Summer is here on the Isle of Man with long days stretching from the first chirrups of birdsong as early as 4am to sunsets streaked with oranges, pinks and mauves at 10pm, and daytime temperatures sitting comfortably in the late teens and even early twenties (centigrade). 

In such delightful conditions, locals and visitors alike venture out into the glorious Manx countryside - a lush patchwork of colour made up fields of golden yellow, burnished umber and sap green, bordered with hedgerows billowing with multicoloured blooms buzzing with insects and butterflies.

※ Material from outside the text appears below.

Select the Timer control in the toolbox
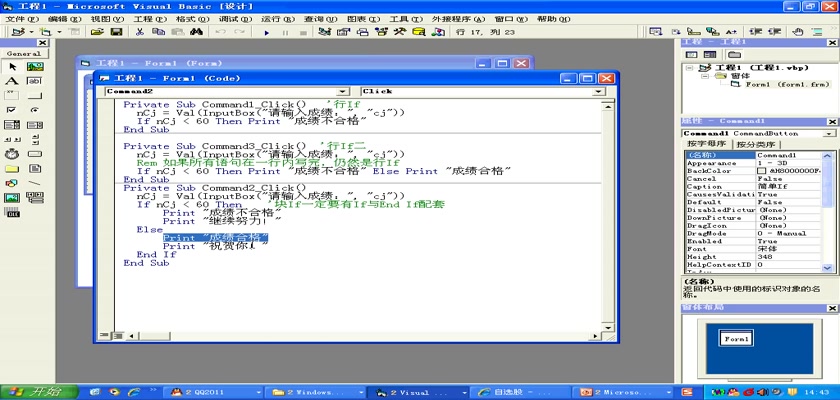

Beautiful patterns emerge as fields of waving tall grasses are harvested into neat rows and swallowed up by balers, producing rotund hay bales which dot the straw-yellow stubble.


Rolling fields towards South Barrule, from Chibbanagh plantation

The sea around the island is just as abundant as the land at this time of year and those who take to the sparkling sea - be it swimming, diving, kayaking, paddle boarding or by boat - are most likely to be rewarded with stunning marine encounters as basking sharks, whales, dolphins and seals are frequently spotted around the Isle of Man’s coasts during these warmer months.

We’ve had our busiest summer ever at Bishop’s Lodge and Chapel Bay Lodge and the last few weeks have been a whirlwind of cleaning, washing, drying and ironing… lots of ironing!  Recently we have welcomed guest from near and far including locals enjoying a staycation, and visitors from Tasmania and Canada. 

Many, many sheets drying in the summer sun!

It’s fascinating to talk to our guests and hear the different reasons they have for visiting the Isle of Man: for many it’s a place they visited as children or teenagers, some honeymooned here decades ago, and some are Manx-born or spent their childhood years here before their families moved to the UK or further afield.  For others it’s a place of interest that has long been on their ‘bucket list’; many make the pilgrimage to this Mecca of motorsport for the TT, Southern 100 and Classic TT races; and a good number of our American and Canadian guests come to trace their family history as descendants of Manx emigrants.

Whatever their reasons for visiting, without fail, they all leave charmed by the unique character of this island and its people.  They find a place rich in history, heritage and natural beauty, and a people who are relaxed, welcoming and friendly, and always ready with a cheery ‘Hello!’.  It’s no wonder the Isle of Man has just been ranked as the best place to live in the British Isles - but of course, we’ve always known it is!